Bush cucumbers are well suited to small gardening spaces and container gardens. Unlike the larger vine varieties, bush cucumbers are compact and take up little space. Most bush cucumbers produce smaller fruit than the vines. Pickling and salad cucumbers are the most common types. A warm-season vegetable, you can plant cucumbers in the garden after all danger of frost in your area has passed in spring. Start cucumbers from seed indoors 4 weeks before the last expected frost for later transplanting outside in the spring.
Fill peat pots with a soilless potting mix. Water the soil until it is evenly moist throughout.
Sow two seeds per pot to a 1/4- to 1/2-inch depth. Cover the pot in plastic wrap and place in a warm, 65- to 75-degree-Fahrenheit room to germinate.
Remove the plastic once sprouts appear, approximately 7 to 14 days after planting. Place the plants in a sunny window and keep the soil moist at all times.
Thin the bush cucumbers to one per pot once they develop their second set of leaves. Pluck out the weaker of the two plants, leaving the stronger one in the pot.
Plant cucumber seedlings in a well-drained garden bed in full sun. Peel down the sides of the peat pots and plant the pots in the garden soil. Space plants 1 to 2 feet apart in rows that are 5 feet apart, or plant a single bush cucumber plant per large planter.
Keep the soil moist at all times, providing approximately 2 inches of water per week.

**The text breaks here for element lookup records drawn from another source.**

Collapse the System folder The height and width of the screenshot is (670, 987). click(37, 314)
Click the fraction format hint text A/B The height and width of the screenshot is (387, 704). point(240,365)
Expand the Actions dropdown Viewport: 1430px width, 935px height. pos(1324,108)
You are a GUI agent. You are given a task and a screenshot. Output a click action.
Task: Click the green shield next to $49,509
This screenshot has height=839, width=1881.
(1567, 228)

Apply a 2-inch layer of organic mulch around the plants to help preserve soil moisture.
Things You Will Need
- Peat pots
- Potting mix
- Cucumber seeds
- Plastic wrap
- Organic mulch
- Apply a nitrogen-rich fertilizer once plants begin to set flowers to encourage healthy fruiting.
- Harvest cucumbers once they are at least 2 inches long. Frequent harvesting may lead to more fruit production.
- Bush cucumbers may require staking to support the fruit. Install a stake at the time of planting to avoid damaging the shallow roots of the plant.